Claudia Calderón se presenta este 30 de julio como candidata de la lista Celeste Violeta para ocupar la Secretaría General de la Unión de Trabajadores de la Educación de La Pampa (UTELPa), el sindicato en el que ya se desempeñó al frente de las secretarías de Educación y de Comunicación.
“Conozco la realidad docente desde el aula de un pueblo hasta la mesa paritaria provincial y ese recorrido es el que me permite saber cuál es la realidad de las y los educadores de La Pampa”, aseguró Calderón en diálogo con Educación Debate.
- ¿Cómo llega a esta elección siendo parte de la actual conducción de UTELPa?
- Llegamos con una serie de compromisos que son respuestas a lo que venimos escuchando durante años en las escuelas y que tienen que ver con el valor del trabajo, expresado en la defensa del salario, de las condiciones edilicias, de la carga horaria, de las licencias y del cuidado de la salud mental. Todos esos son aspectos concretos que hacen a nuestra vida cotidiana. El cuidado de la salud laboral, física y mental es central y por eso debemos profundizar la tarea del sindicato en materia de formación y las gestiones ante la obra social, la comisión de salud y seguridad y el Ministerio.
"Hoy la docencia pampeana gasta una parte enorme de su energía en trámites e informes que no tienen nada que ver con dar clase, y ese tiempo se lo estamos robando a la enseñanza"
- ¿Qué otras problemáticas afectan a los docentes en las aulas?
- Tenemos que trabajar para la desburocratización de la tarea docente. Hoy la docencia pampeana gasta una parte enorme de su energía en trámites e informes que no tienen nada que ver con dar clase, y ese tiempo se lo estamos robando a la enseñanza. Por eso insisto con menos planillas, más aula, y con un trabajo gremial sostenido para reducir esa carga administrativa. El salario es urgente, pero no es lo único que preocupa a quien enseña.
- ¿La burocratización genera desgaste extra entre las y los docentes?

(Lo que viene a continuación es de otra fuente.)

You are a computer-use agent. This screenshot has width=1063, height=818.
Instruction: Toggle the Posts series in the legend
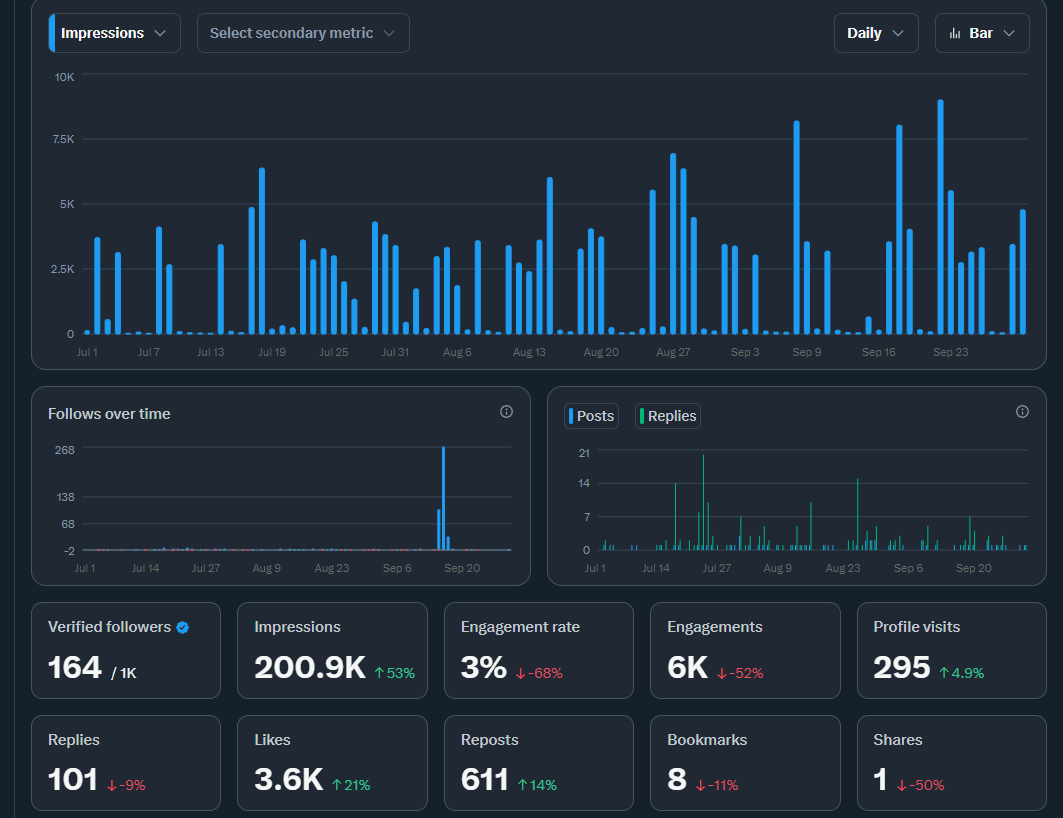coord(591,416)
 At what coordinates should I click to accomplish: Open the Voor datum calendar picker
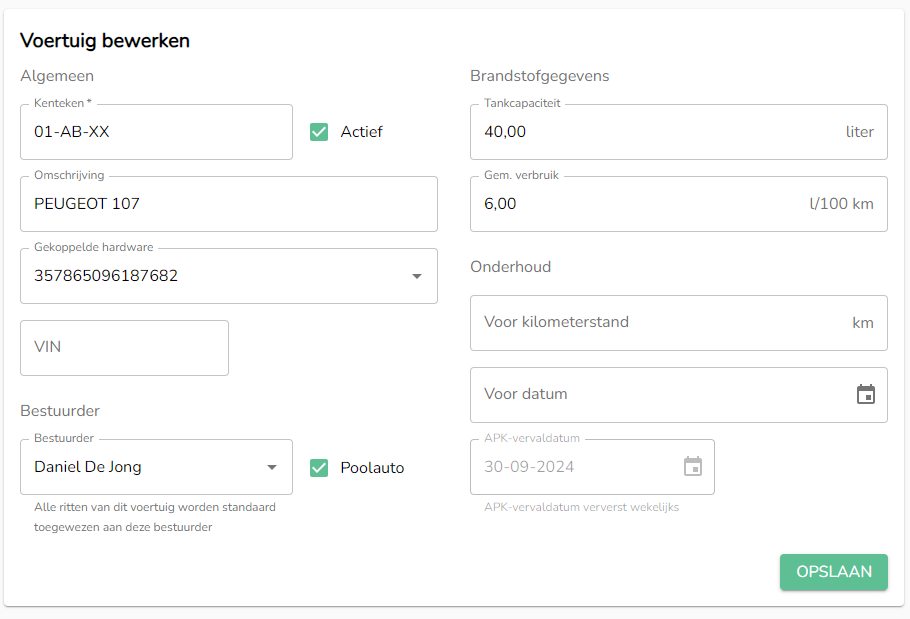click(866, 394)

- No se enseña bien desde el agotamiento. El desgaste, la salud mental, las condiciones edilicias, la conflictividad social son elementos que se filtran y entran al aula con nosotros. No hay buena enseñanza sin formación accesible y sin materiales, que también se recortaron a nivel nacional. Lo salarial, la salud laboral y la formación no son políticas pedagógicas que se puedan disociar. Para que se pueda enseñar, primero hay que poner en valor el trabajo docente. Esa es la tarea más importante que tenemos por delante junto con la defensa de la carrera docente, con formación gratuita y accesible como derecho, más allá de lo que el Estado ofrezca o deje de ofrecer.
- ¿Cuál es la situación salarial de los docentes de La Pampa?
- En La Pampa partimos de una situación que reconozco con orgullo, pero sin ingenuidad. La paritaria provincial sigue abierta y vigente y eso no cae del cielo. Es el resultado de años de lucha sostenida y de una mesa paritaria que se defiende. Lo demostramos cuando rechazamos las ofertas si son insuficientes. Este año alcanzamos una serie de acuerdos de condiciones laborales que incluyen avances concretos como la licencia por embarazo de alto riesgo. Igualmente sería deshonesto pintar un cuadro sin sombras. El achatamiento de la escala es real, el desgaste del doble turno es real, y a eso se sumó un golpe que vino desde la Nación, que fue la eliminación del Fondo Nacional de Incentivo Docente, algo que pegó de lleno en el bolsillo pampeano con una pérdida que en algunos casos ronda los trescientos mil pesos mensuales.
"El desgaste, la salud mental, las condiciones edilicias, la conflictividad social son elementos que se filtran y entran al aula con nosotros"
- La provincia no es ajena a las políticas educativas y económicas nacionales...
- Quiero ser clara sobre cómo la política nacional se mete en la vida de cada docente de mi provincia. La Paritaria Nacional Docente, una instancia que históricamente garantizó un piso salarial común para todo el país, estuvo prácticamente paralizada durante casi un año. El FONID fue dado de baja y la modificación de la Ley de Financiamiento Educativo sacó al Estado nacional de la negociación del salario mínimo docente. Dicho en criollo, se está provincializando el salario y profundizando la desigualdad entre provincias, algo que en las jurisdicciones más chicas o más golpeadas se paga carísimo. Por eso acompañamos el reclamo de CTERA de restitución del Incentivo, de una nueva Ley de Financiamiento Educativo y de más presupuesto para infraestructura y comedores. Cuando el Estado nacional se corre, alguien tiene que sostener la escuela y en La Pampa eso lo sostienen la paritaria provincial y un sindicato que no afloja.